-- Work to complete --
Please say how many lines in the records below contain the word "computer", giving only the number.

[Records excerpted from a collection]
══════════════════════════════
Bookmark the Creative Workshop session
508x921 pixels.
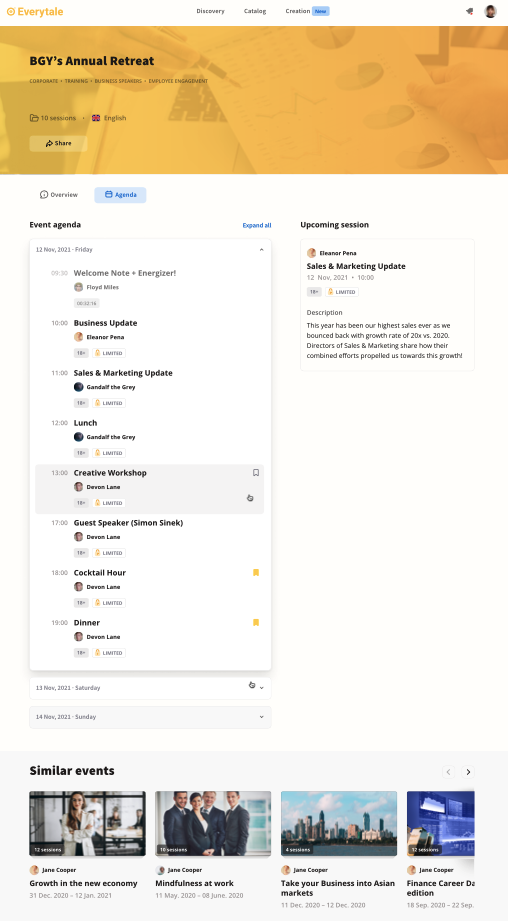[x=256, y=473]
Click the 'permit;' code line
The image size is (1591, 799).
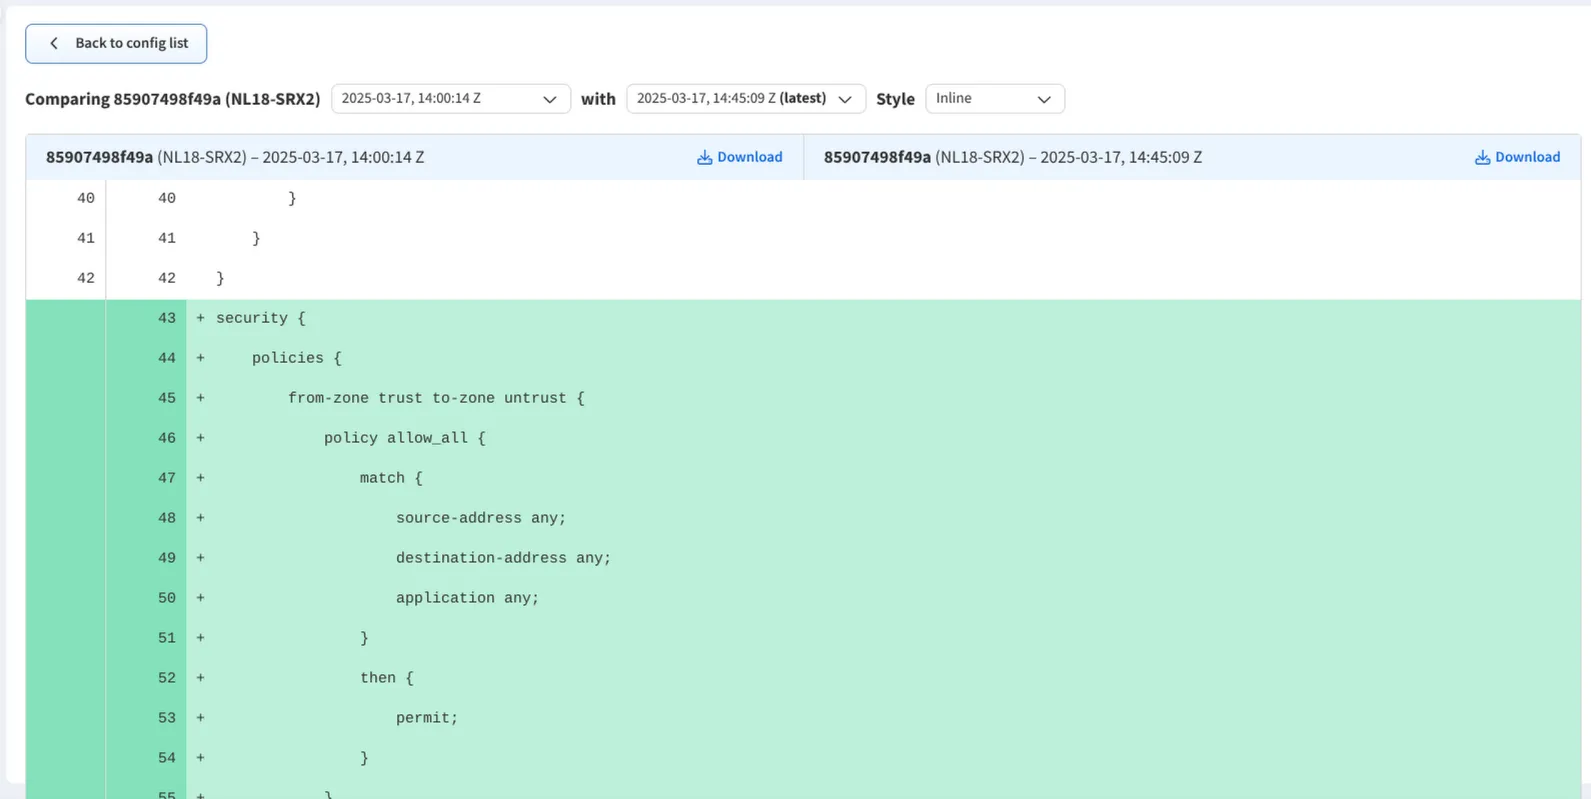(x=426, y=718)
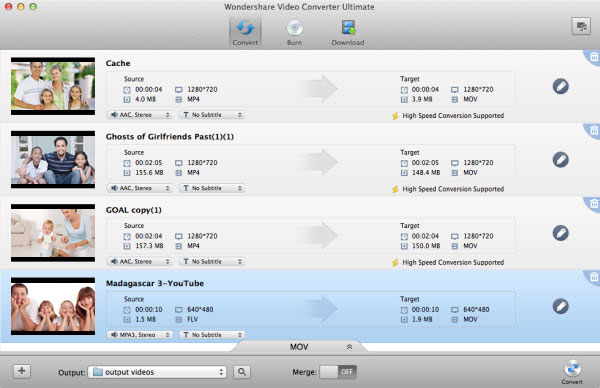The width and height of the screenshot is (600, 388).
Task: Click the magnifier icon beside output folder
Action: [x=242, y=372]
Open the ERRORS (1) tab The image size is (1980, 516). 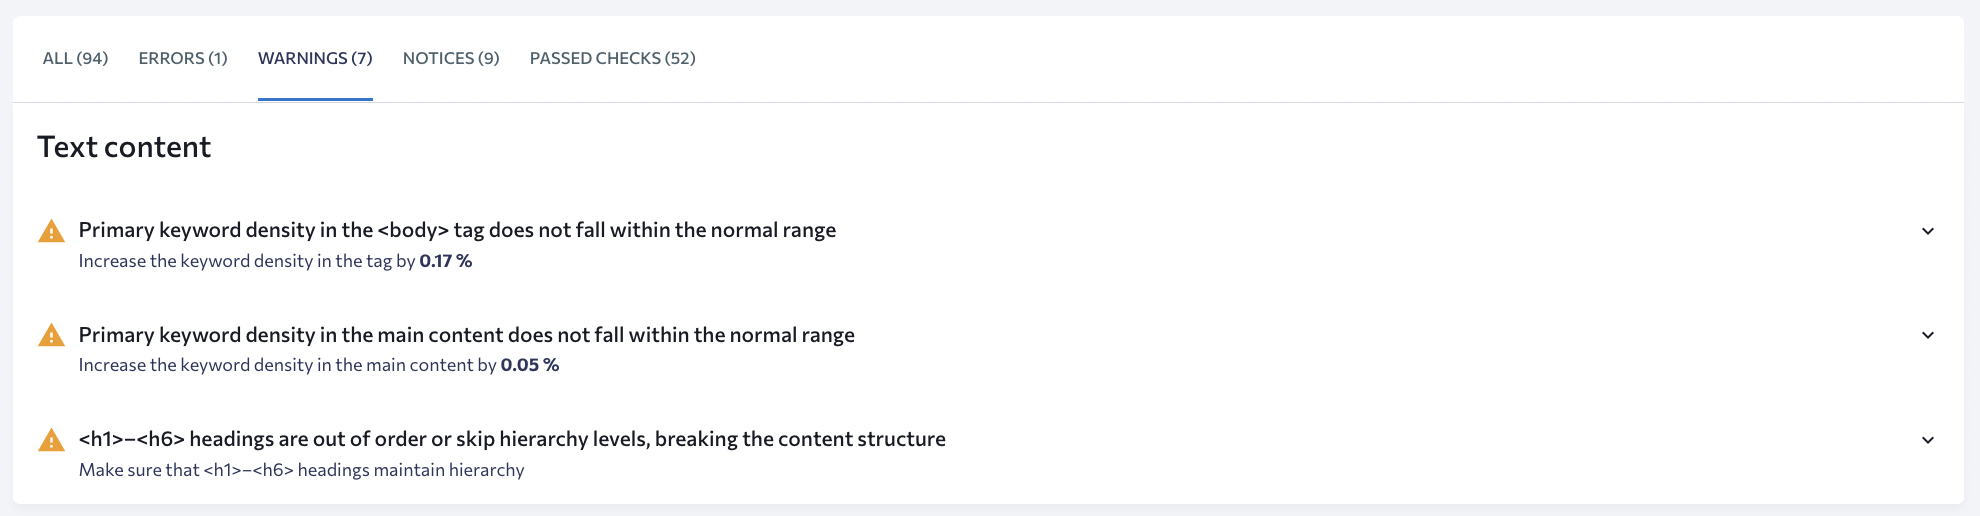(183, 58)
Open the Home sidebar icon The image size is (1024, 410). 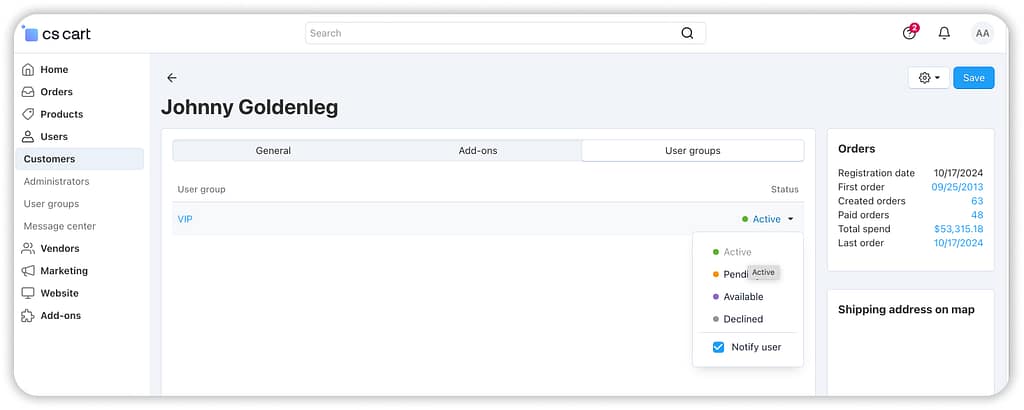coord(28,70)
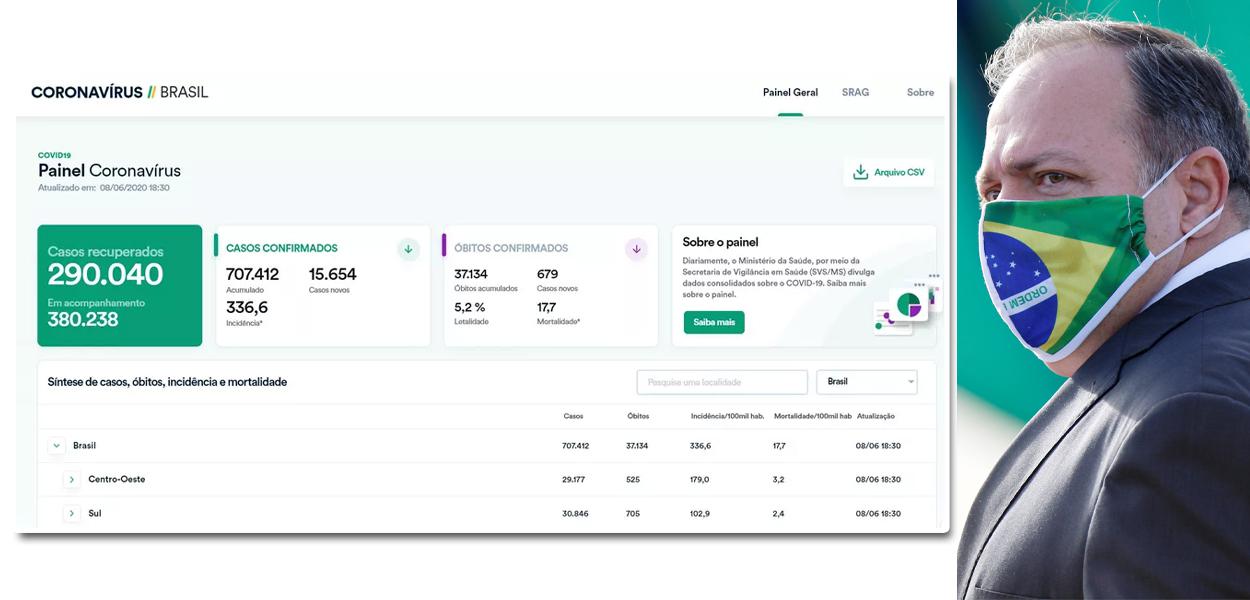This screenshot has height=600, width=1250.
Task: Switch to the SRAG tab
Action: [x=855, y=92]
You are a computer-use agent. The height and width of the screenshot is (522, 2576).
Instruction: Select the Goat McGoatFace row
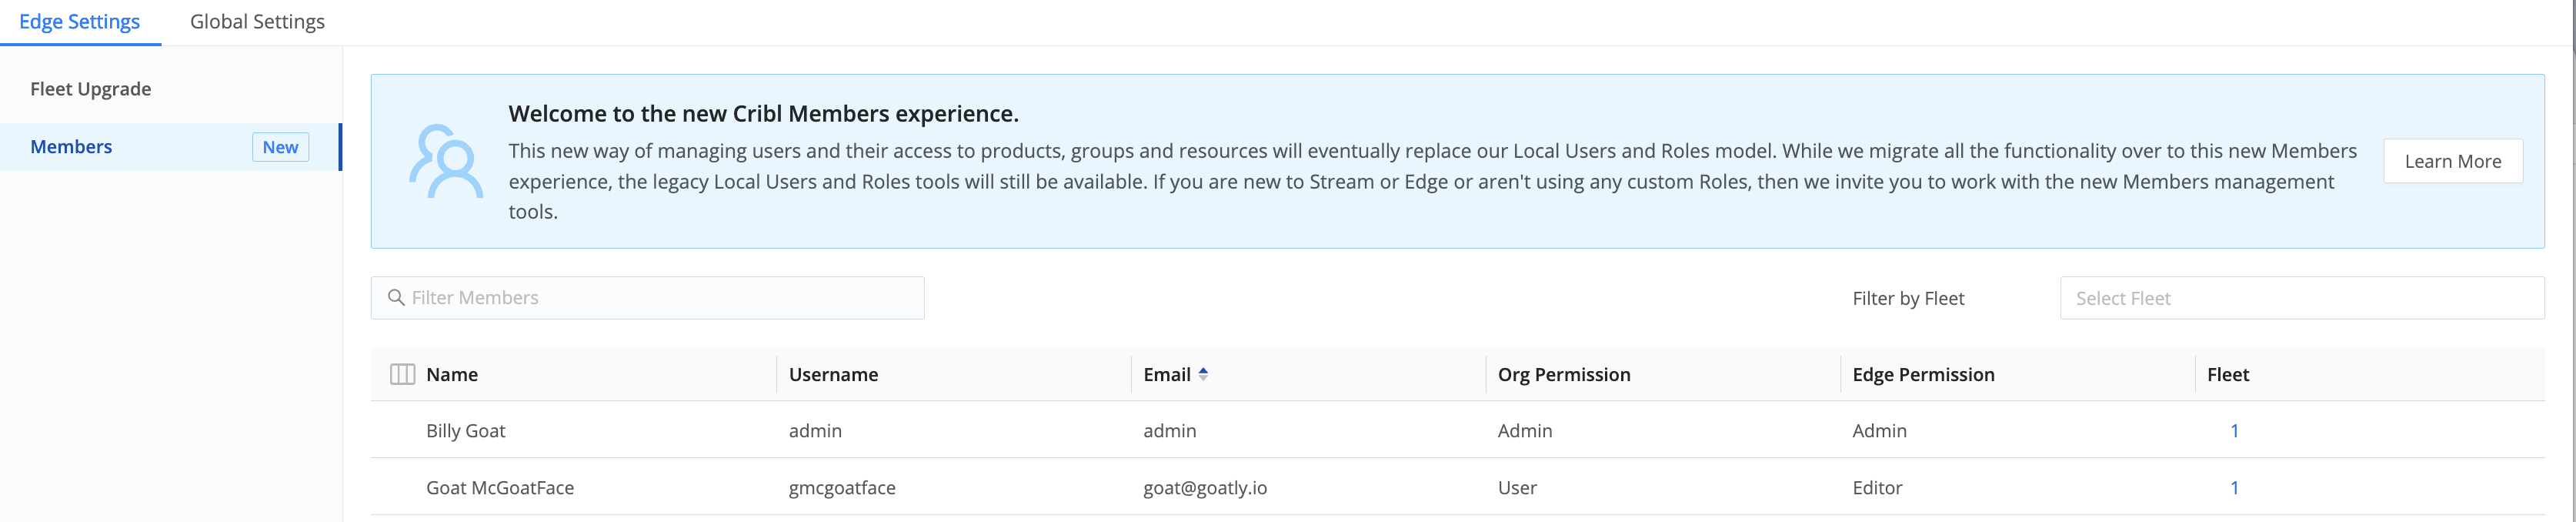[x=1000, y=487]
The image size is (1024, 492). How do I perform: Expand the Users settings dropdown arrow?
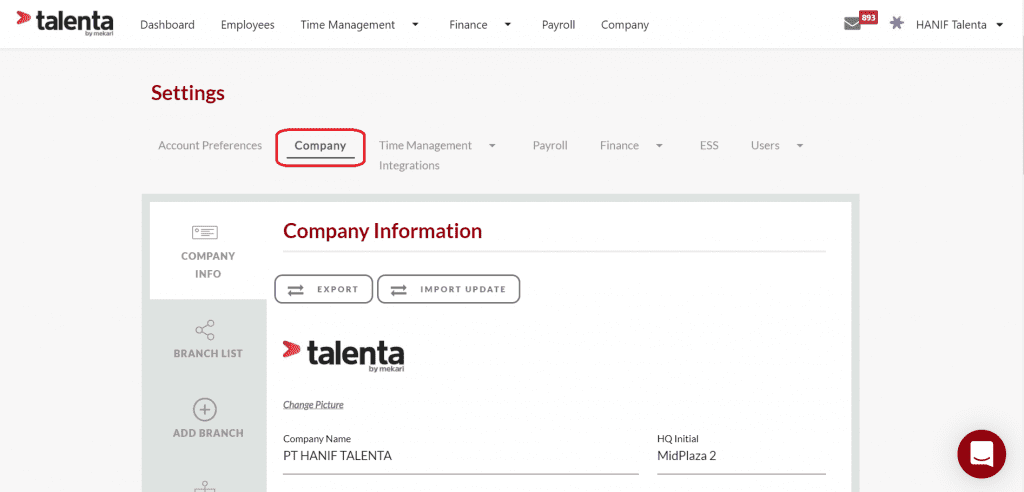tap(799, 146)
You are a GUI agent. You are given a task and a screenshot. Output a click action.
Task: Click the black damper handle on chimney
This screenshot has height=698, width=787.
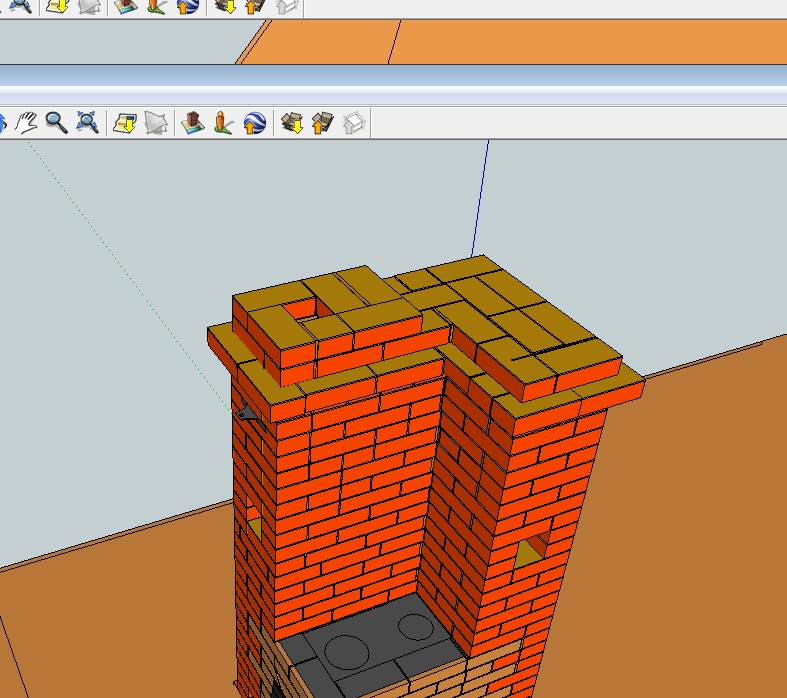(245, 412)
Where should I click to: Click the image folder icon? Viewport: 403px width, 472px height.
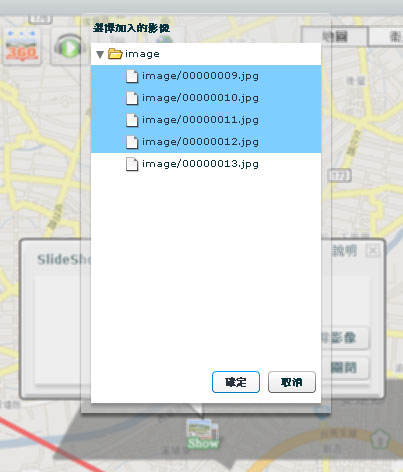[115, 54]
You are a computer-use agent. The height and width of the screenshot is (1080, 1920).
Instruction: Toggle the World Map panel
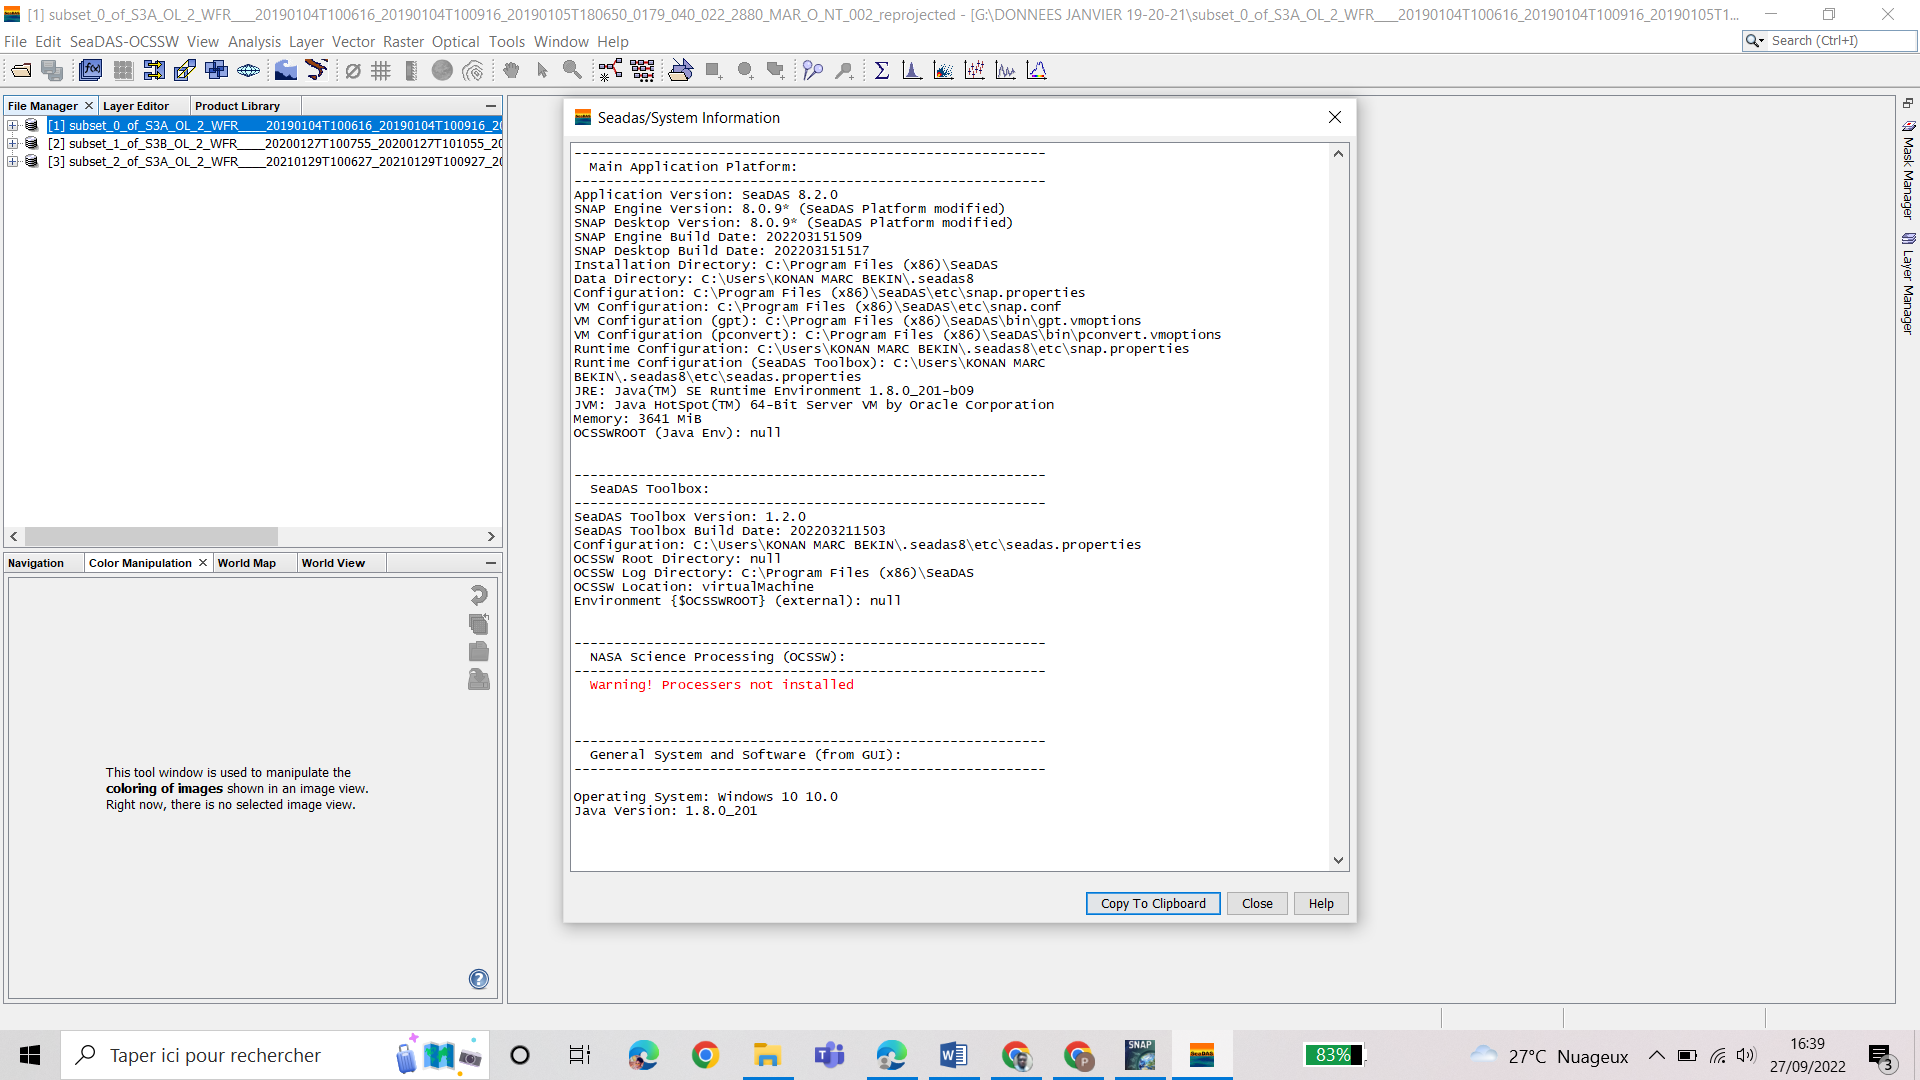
══════════════════════════════
-- Task response --
2